Cincinnati, OH – Pharmaceutical and medical device professionals, as well as their supplier partners visited the Xavier University campus for two days in May to roll-up their sleeves on the Integrity of Supply Initiative. The goal of the initiative is to develop and implement pragmatic Good Supply Practices (GSPs) that increase the reliability of incoming supply across the pharmaceutical and medical device industries. A more reliable supply chain reduces risk to finished product quality and patient safety, which in turn leads to business success. The members of the group agree that one of the aims of the initiative is to determine the source of dysfunction affecting the Integrity of Supply in these regulated industries. By finding the sources of dysfunction the group is able to implement sustainable solutions that can be tied to return on investment. Some of the benefits will include increased safety, improved quality and enhanced reliability.

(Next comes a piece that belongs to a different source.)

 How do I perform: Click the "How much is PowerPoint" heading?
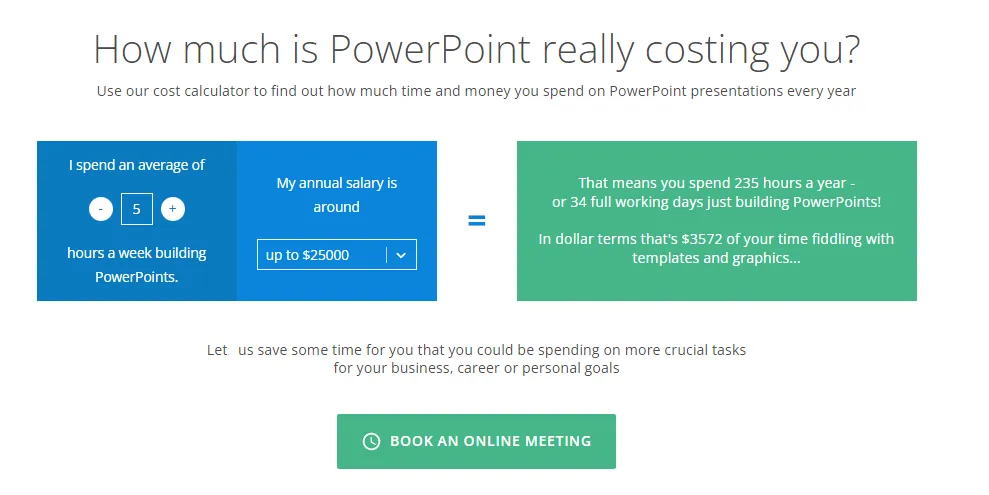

More than twenty of the most well-known companies in these industries sent high level Quality and Supply Chain experts to the two day meeting. Some of the companies represented include: Eli Lilly, Baxter, Merck, Procter & Gamble, Boston Scientific, and Johnson & Johnson. Each company was personally invited by the representatives of Xavier Health because of their global standing and proven track records of patient and business success. When the group, including FDA officials from the Office of the Commissioner, first met in August 2012 they believed the suppliers were causing problems with the integrity and reliability of the supply chain. The result of root cause exercises, surveys, interviews and focus group sessions pointed toward a major paradigm shift in these Industries that every area of dysfunction related to the reliability of incoming supply is caused by and/or can be controlled by the manufacturers themselves, not their suppliers. This paradigm shift gave the Integrity of Supply Initiative the direction necessary to begin developing solutions to address supply chain issues. Membership of the initiative has been broadened to gain insight through formal involvement of suppliers in solution development.

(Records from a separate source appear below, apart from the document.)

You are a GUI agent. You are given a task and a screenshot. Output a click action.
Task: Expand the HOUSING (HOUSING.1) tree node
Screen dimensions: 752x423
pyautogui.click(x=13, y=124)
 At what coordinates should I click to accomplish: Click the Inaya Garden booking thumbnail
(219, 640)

During the May 2014 meeting the group was divided into three working groups to address dysfunction related to: (1) incomplete product and process knowledge and development, (2) insufficient supply chain development and management, and (3) inadequate behavior and communication. Each working group brought new ideas to the initiative while folding in historical data to create problem statements relevant to the scope of their group. “We asked everyone to present opportunities for improvement by thinking about what they would do if they were king/queen for a day” said Marla Phillips, Director of Xavier Health. The working groups then prioritized all input, which they will later develop into GSPs. They also created team charters which require them to meet and report their progress on a regular basis. Each working group plans to apply solutions across product development stages, address legacy products and provide options, decision making tools and best practices throughout the industry.
FDA officials have been deeply involved during the discovery phase of the initiative, and are now serving in an advisory role to the leadership of the initiative. Dates have been set for follow-up meetings over the next twelve months and the group will announce future plans for sharing the information at a later date.